Landis è tuttavia meno «nazista dell’Illinois» di quanto si possa pensare quando si parla di nuove tecnologie: «Il problema non è la CGI, ma come la si utilizza. Quando ho guardato il Signore degli Anelli per la prima volta sono rimasto davvero a bocca aperta. Questo perché era una tecnologia funzionale alla storia. Ma se viene abusata, mettendola in ogni scena, in ogni pellicola, allora fa perdere quella sensazione di meraviglia che è l’essenza del cinema. Il fatto che possiamo disporre di una tecnologia che ci permette di simulare in modo incredibilmente realistico la distruzione di una città non vuol dire che dobbiamo per forza distruggere la città nel film... È importante riuscire a dosare questi sistemi e sono convinto che sia possibile farli convivere con i “vecchi” effetti speciali”. E, detto da colui che 40 anni fa ha realizzato in “Un lupo mannaro americano a Londra” uno dei più grandiosi effetti speciali di sempre (la trasformazione da uomo a lupo mannaro dell’attore protagonista, ndr), c’è assolutamente da crederci.

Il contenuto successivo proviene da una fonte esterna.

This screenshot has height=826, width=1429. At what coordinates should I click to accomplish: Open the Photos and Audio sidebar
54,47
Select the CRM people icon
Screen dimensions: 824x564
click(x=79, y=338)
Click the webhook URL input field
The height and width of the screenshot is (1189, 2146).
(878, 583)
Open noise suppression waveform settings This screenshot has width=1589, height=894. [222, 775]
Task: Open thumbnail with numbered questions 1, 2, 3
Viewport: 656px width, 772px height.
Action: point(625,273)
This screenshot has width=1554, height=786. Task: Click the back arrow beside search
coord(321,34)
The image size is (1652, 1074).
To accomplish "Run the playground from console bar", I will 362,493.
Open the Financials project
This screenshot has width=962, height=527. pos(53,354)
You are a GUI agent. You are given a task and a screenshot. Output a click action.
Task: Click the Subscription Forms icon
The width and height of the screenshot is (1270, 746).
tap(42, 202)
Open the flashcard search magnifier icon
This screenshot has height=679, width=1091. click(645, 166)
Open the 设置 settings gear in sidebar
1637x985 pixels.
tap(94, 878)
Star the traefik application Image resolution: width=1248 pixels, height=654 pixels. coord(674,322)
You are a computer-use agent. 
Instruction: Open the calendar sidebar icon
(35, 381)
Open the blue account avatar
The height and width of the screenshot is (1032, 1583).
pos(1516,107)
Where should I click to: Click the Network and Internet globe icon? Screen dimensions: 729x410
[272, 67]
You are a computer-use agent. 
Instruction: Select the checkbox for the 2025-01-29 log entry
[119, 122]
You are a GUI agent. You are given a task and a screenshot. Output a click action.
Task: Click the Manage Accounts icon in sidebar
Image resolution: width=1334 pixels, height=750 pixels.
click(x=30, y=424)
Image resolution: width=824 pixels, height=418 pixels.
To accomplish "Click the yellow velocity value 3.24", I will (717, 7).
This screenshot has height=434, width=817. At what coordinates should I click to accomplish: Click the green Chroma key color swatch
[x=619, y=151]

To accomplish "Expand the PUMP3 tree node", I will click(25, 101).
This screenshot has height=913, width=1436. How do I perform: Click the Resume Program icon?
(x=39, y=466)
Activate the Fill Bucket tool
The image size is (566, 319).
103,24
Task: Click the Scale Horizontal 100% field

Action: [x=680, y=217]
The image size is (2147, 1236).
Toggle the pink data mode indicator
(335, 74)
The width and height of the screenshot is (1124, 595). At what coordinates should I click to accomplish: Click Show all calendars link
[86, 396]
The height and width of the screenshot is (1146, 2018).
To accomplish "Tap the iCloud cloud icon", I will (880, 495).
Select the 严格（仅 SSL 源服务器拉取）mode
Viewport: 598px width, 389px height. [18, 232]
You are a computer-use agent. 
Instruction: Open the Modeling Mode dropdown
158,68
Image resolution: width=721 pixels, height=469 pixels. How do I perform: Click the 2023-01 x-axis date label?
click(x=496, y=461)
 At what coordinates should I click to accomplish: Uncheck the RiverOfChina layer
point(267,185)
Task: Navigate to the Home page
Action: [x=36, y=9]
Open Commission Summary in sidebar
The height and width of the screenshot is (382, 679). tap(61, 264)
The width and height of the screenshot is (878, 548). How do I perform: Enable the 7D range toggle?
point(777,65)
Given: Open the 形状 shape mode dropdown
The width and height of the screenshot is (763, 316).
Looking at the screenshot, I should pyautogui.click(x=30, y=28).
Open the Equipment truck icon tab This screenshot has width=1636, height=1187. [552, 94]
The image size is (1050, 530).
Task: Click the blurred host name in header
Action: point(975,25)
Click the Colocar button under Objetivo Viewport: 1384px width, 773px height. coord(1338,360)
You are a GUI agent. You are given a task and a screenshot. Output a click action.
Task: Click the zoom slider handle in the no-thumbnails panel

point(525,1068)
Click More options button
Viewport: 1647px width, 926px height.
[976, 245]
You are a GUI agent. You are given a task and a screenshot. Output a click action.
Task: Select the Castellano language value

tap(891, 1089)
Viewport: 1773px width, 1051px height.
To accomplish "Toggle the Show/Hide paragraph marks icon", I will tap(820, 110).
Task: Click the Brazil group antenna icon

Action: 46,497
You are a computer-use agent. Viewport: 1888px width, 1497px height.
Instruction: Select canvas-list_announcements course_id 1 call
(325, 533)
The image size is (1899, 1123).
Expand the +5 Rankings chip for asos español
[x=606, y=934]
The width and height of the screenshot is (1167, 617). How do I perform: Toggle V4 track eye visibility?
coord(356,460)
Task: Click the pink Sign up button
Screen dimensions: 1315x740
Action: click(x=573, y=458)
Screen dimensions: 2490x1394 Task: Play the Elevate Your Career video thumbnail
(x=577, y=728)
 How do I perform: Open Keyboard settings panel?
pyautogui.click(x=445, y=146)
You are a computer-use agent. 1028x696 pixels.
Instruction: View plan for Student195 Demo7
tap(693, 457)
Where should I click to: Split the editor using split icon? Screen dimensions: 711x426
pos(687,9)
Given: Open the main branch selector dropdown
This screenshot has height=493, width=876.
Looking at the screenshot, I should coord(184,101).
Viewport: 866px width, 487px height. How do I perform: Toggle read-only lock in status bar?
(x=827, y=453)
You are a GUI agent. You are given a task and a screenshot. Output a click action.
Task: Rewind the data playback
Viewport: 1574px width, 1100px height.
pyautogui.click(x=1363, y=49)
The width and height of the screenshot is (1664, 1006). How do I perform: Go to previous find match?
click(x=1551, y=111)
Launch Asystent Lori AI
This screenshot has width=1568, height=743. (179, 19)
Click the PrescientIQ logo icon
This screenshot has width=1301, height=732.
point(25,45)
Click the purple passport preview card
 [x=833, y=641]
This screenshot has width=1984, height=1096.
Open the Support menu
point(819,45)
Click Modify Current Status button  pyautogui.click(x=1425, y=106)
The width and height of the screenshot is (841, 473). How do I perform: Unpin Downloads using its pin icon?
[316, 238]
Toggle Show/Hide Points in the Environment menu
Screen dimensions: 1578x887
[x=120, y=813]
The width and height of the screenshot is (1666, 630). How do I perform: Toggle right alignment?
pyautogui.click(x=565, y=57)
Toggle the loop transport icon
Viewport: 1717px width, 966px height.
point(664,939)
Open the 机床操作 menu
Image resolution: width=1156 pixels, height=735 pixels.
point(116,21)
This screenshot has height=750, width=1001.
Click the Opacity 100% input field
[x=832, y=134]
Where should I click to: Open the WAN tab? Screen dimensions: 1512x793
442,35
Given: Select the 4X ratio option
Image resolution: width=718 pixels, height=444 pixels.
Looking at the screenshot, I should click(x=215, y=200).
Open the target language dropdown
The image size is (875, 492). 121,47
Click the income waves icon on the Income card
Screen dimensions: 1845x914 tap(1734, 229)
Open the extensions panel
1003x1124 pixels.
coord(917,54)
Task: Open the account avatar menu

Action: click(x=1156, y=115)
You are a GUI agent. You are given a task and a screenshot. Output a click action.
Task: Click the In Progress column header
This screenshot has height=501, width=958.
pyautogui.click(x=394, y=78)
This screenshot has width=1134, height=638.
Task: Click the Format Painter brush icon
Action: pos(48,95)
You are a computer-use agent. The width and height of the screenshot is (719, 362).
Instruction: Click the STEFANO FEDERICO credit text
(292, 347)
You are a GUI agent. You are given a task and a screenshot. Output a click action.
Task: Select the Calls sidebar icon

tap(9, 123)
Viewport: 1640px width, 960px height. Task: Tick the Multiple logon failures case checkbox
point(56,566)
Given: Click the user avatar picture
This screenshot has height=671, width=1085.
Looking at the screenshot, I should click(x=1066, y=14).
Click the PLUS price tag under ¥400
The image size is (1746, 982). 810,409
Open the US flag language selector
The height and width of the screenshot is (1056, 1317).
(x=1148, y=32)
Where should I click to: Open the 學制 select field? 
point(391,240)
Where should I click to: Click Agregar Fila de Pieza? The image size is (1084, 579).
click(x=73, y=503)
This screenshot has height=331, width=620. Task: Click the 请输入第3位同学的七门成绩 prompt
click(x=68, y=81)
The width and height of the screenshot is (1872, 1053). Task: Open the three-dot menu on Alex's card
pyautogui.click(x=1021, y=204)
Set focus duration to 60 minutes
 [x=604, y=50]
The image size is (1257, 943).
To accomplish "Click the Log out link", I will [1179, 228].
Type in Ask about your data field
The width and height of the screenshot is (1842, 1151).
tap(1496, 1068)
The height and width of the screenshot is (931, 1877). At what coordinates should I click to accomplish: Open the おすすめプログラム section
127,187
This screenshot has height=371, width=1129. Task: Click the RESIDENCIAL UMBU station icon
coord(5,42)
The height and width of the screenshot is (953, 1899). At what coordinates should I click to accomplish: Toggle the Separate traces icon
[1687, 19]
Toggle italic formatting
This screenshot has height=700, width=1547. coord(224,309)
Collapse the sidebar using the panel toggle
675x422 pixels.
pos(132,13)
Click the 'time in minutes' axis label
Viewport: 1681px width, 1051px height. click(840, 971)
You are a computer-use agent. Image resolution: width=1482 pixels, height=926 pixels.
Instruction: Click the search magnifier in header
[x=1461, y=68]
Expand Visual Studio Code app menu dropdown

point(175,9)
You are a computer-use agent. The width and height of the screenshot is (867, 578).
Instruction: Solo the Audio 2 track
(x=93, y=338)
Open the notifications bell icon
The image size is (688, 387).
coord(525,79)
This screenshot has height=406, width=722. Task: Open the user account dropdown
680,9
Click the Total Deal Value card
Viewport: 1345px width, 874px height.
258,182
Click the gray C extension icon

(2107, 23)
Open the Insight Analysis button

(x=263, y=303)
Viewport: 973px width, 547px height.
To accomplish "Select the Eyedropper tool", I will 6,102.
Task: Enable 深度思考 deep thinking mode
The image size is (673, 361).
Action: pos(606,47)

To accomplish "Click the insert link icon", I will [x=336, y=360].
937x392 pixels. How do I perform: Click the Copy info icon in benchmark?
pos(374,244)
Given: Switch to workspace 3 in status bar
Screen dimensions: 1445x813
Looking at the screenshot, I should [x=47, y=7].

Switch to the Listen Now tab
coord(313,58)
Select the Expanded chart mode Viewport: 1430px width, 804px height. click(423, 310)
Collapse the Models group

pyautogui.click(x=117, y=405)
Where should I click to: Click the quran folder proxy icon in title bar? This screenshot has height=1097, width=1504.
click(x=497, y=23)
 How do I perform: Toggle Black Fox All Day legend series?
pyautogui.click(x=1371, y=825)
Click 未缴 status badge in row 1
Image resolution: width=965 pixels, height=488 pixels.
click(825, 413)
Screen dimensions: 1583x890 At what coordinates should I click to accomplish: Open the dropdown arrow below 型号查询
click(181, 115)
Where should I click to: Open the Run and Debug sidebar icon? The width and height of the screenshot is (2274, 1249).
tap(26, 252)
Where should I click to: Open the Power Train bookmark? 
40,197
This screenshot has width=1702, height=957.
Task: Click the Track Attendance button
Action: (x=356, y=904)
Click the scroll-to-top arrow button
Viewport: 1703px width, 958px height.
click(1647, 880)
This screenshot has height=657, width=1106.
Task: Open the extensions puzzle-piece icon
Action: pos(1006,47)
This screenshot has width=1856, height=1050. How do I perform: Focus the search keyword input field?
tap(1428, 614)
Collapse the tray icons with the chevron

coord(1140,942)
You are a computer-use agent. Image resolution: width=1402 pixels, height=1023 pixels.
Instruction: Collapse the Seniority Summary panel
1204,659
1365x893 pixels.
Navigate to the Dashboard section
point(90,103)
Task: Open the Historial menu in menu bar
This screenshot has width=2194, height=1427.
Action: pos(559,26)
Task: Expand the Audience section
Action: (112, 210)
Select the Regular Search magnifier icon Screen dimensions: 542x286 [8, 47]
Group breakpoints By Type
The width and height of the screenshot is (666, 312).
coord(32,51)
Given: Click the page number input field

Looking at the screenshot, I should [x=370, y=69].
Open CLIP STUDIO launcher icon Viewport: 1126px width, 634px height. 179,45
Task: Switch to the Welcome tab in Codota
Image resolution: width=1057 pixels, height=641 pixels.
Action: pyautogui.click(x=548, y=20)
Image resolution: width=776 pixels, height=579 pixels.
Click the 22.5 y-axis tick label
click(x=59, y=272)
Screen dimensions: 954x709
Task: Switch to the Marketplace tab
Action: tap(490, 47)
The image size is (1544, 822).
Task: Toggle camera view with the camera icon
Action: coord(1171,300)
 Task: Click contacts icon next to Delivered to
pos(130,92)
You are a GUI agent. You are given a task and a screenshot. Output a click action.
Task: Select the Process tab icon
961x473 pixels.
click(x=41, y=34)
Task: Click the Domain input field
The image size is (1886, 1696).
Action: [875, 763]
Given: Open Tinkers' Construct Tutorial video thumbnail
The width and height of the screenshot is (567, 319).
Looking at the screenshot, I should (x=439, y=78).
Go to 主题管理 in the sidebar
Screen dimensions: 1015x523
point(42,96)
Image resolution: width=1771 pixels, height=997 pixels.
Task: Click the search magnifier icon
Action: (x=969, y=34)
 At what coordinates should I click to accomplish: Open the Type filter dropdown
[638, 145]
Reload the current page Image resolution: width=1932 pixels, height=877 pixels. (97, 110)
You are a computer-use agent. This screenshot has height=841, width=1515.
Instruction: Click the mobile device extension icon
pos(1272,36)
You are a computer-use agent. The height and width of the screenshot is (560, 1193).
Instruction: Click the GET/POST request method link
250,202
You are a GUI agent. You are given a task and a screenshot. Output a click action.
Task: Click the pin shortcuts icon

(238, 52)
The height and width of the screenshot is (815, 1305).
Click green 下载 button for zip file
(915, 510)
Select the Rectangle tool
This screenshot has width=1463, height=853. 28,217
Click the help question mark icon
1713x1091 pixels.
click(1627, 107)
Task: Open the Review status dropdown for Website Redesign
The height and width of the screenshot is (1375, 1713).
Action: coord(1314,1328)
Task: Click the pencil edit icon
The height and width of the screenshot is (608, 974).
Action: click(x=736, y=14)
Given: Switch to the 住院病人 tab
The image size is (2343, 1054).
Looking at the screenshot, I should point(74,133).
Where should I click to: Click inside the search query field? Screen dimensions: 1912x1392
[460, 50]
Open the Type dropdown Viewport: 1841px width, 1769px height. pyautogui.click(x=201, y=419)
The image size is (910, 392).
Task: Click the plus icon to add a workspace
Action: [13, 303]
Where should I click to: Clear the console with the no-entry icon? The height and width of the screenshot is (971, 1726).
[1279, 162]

Ma, alla fine di tutto, che si parli di tecnologia piuttosto che di idee, per il regista la cosa più importante è l’esecuzione finale: “Ho visto storie geniali venire completamente distrutte da incompetenza e banalità. E poi film che ricalcavano i soliti e ritriti cliché, come “C’era una volta il West”, diventare degli assoluti capolavori».

Sarà per questo che i film di Landis ancora oggi vengono apprezzati da nuove generazioni di cinefili: «Ma non chiamateli cult! “Animal House” o “The Blues Brothers” sono film che sin da subito hanno avuto successo e sono fatti abbastanza bene da continuare a farlo a distanza di anni. Li chiamerei buoni film. Per me un cult è un film che ha fallito al botteghino ed è stato riscoperto solo molto tempo dopo. Ci sono passato anche io con “Into the night”. Che, per inciso, mi è piaciuto tantissimo girare!».